The State asserts that Claimant was contributorily negligent by not turning off the tractor engine before attempting to repair the baler belts and by positioning himself in front of the baler while the engine was running. This Court has recognized that an inmate does not have the liberty of choice available to a person in private industry and must work under the conditions assigned to him. He is required to take orders without objections and does not possess the freedom of choice inherent in the doctrines of assumption of risk and contributory negligence. (Moore v. State (1952), 21 Ill. Ct. Cl. 282; Reddock v. State (1978), 32 Ill. Ct. Cl. 611.) However, with the advent of comparative negligence, the Court has looked at the conditions under which an inmate acts in the face of known danger to determine if any contributory negligence should be assessed.
In Reddock, Claimant was specifically ordered to use a grinding machine which was defective and dangerous and whose condition was known to supervisory officers. Claimant was injured while operating the machine in a normal manner.
In Hughes, supra, and in Burns v. State (1982), 35 Ill. *35Ct. Cl. 782, the Claimants were directed to work in conditions which were hazardous and without adequate protection or supervision, but in each case the Claimant performed an extra activity which was the ultimate cause that led to the injury from the dangerous condition. Whereas in Reddock, Claimant simply did his work on the dangerous machine as ordered and committed no additional negligent act, in Hughes, Claimant actually placed his hand in an area he could have avoided and thereby was injured in the dangerous activity. In Burns, Claimant carelessly reached into a dangerous area without looking and was injured because of the unsafe condition and lack of adequate safety equipment. Claimant in the instant case performed the voluntary acts of not turning off the tractor engine and of positioning himself where he knew he would be in danger from the PTO unit in the event the baler began operating, aggravated the dangerous condition created by the State’s negligence, and must therefore be found guilty of contributory negligence to be compared to that of the State. It is found that Claimant was 40% negligent.
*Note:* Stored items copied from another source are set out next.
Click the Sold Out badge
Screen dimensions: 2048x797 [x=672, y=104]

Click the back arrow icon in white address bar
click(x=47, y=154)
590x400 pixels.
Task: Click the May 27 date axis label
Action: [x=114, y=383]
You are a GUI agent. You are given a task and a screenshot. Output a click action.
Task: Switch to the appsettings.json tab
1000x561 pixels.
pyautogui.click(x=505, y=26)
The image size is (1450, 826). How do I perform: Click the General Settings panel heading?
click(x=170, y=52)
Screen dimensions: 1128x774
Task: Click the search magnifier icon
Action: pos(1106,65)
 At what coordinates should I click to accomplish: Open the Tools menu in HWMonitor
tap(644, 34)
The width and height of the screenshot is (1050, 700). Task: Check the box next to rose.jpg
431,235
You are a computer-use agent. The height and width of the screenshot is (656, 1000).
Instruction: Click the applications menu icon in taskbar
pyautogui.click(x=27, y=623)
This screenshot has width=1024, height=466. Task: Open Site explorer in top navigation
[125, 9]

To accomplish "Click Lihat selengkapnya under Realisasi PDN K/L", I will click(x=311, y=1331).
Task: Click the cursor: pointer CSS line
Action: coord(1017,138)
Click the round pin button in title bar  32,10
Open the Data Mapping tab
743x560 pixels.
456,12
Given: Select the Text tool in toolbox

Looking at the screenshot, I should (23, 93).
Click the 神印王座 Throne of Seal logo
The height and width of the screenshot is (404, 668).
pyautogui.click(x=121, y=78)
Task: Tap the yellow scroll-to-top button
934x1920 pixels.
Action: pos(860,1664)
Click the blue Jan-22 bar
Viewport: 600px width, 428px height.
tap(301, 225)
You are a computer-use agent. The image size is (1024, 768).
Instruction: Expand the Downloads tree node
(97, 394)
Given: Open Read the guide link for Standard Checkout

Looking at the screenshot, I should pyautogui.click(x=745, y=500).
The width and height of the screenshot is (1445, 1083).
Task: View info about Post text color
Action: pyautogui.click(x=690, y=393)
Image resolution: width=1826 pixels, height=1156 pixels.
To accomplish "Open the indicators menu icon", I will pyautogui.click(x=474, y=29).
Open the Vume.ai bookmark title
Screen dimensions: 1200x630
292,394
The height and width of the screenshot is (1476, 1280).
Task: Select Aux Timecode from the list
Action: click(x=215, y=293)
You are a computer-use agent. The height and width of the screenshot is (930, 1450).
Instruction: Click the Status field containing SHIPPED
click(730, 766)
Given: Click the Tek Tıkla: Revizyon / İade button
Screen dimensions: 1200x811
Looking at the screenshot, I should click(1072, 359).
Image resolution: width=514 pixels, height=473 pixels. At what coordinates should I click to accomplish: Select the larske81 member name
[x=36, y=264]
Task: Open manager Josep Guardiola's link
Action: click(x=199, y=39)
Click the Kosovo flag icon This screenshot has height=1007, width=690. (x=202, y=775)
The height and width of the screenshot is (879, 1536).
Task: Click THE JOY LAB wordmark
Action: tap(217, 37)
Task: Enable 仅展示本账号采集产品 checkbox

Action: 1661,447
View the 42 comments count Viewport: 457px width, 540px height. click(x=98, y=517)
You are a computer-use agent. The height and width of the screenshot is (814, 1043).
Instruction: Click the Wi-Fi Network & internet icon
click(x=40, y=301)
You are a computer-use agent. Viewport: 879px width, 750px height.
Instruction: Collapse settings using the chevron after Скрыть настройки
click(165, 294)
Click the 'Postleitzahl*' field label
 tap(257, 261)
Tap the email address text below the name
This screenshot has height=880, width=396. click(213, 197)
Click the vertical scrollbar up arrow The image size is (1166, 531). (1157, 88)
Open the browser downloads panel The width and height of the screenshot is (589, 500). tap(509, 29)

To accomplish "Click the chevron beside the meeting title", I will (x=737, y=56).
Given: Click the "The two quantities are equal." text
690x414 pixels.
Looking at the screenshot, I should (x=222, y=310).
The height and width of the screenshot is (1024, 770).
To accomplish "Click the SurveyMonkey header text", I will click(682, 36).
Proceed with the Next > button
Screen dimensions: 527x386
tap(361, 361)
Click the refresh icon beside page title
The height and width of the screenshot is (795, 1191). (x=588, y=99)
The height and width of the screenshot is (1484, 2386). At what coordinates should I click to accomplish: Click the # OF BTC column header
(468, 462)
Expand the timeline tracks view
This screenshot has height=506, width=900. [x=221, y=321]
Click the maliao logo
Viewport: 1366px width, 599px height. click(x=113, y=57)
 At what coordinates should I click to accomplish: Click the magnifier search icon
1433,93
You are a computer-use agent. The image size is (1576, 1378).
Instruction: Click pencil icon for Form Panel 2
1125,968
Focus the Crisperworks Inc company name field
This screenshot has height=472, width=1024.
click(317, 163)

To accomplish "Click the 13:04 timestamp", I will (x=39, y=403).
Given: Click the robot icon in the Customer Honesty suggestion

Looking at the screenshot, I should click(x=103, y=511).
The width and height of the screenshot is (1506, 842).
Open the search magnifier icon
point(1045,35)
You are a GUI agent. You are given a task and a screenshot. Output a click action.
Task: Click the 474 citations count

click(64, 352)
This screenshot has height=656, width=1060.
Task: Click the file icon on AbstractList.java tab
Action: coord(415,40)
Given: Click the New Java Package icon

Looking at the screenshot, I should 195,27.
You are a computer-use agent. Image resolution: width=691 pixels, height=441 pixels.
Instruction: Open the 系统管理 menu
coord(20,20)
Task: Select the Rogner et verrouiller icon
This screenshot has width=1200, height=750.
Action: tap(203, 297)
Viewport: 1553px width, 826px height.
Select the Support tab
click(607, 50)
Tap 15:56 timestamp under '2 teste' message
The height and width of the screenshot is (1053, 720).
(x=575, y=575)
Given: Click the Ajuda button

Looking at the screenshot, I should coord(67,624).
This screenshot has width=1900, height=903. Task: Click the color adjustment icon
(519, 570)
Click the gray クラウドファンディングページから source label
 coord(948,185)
The value of Claimant’s injury is $90,000. This total must be reduced by Claimant’s 40% comparative negligence to $54,000. Since the State is entitled by statute to have this award further reduced by other recoveries to Claimant under section 26 of the Court of Claims Act (Ill. Rev. Stat. 1987, ch. 37, par. 439.24—6), the $54,000 shall be reduced as follows:
(A) $6,000 which Claimant received in settlement of his medical malpractice claim; and
(B) $20,250, the amount of Claimant’s medical expenses which were paid by the State or by other sources.
It is hereby ordered that an award of $28,750 is *36hereby entered in favor of Claimant, said award being in full and complete satisfaction of Claimant’s complaint.